● **Instructions for the task**:
Could you restate word for word the lines running from the one with "Export the report to Excel" to the end of the data, both ends included, but without pictures?

● **Collection entries**:
■ ■ ■ ■

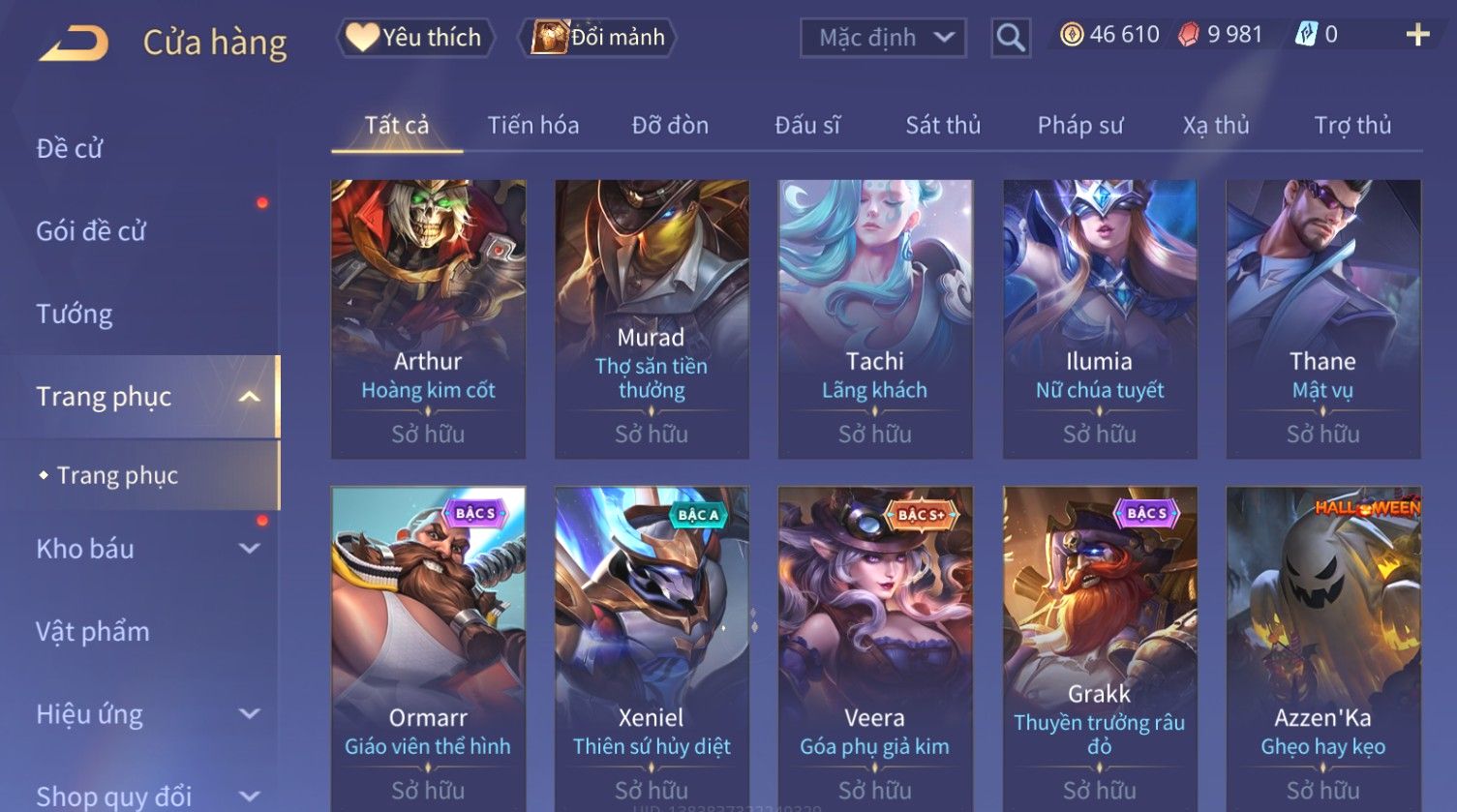Click the chest icon on Đổi mảnh
Image resolution: width=1457 pixels, height=812 pixels.
[548, 37]
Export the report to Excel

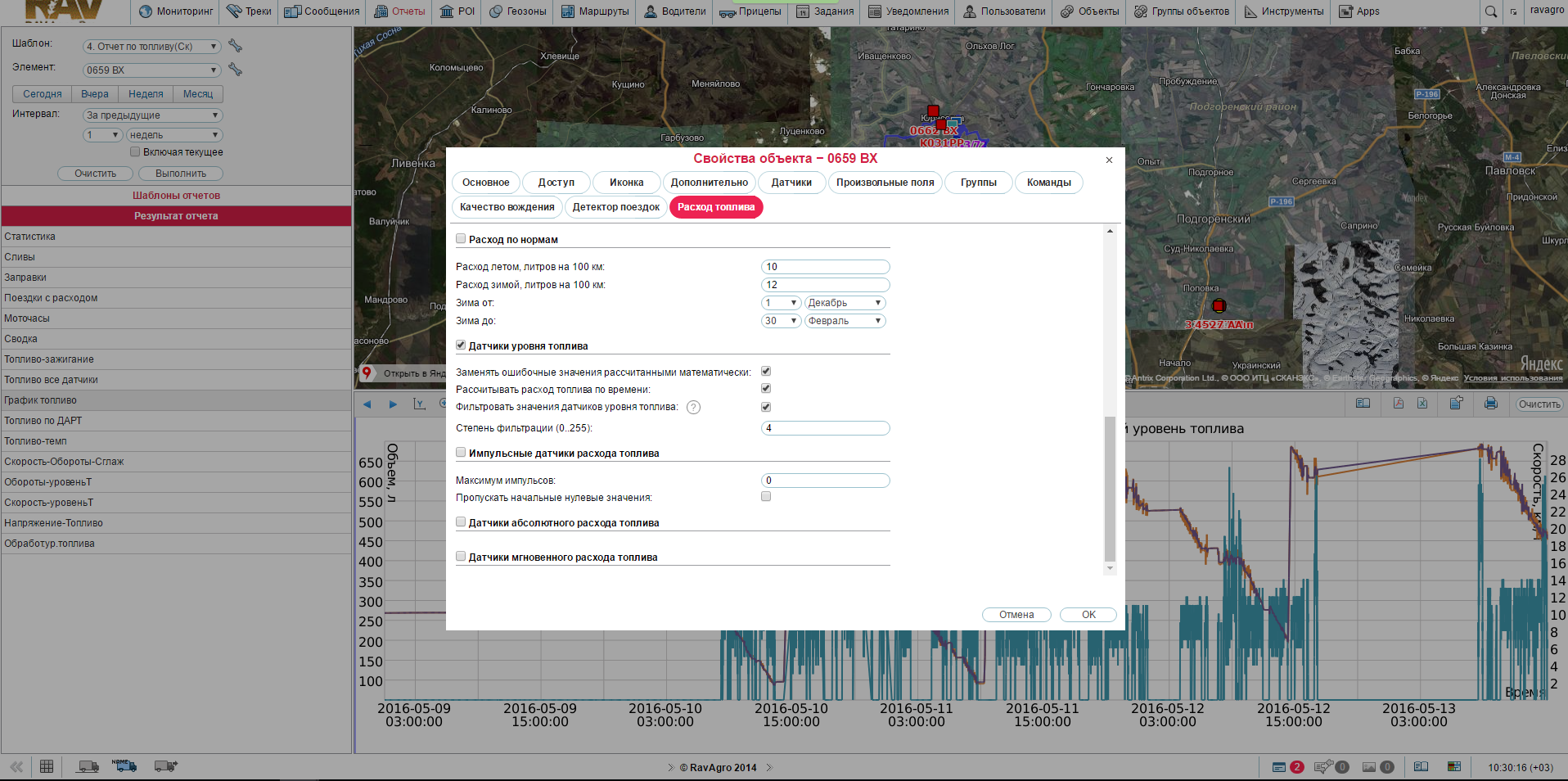(1422, 404)
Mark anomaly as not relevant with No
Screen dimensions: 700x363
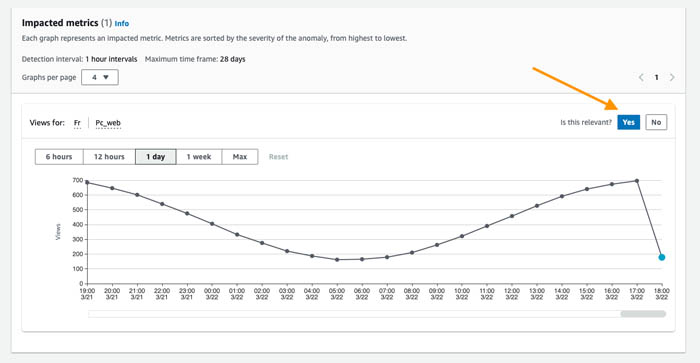(656, 122)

■ ■ ■ ■

● **Solved exercise**:
Export the report to Excel

(1422, 404)
Mark anomaly as not relevant with No
Screen dimensions: 700x363
(656, 122)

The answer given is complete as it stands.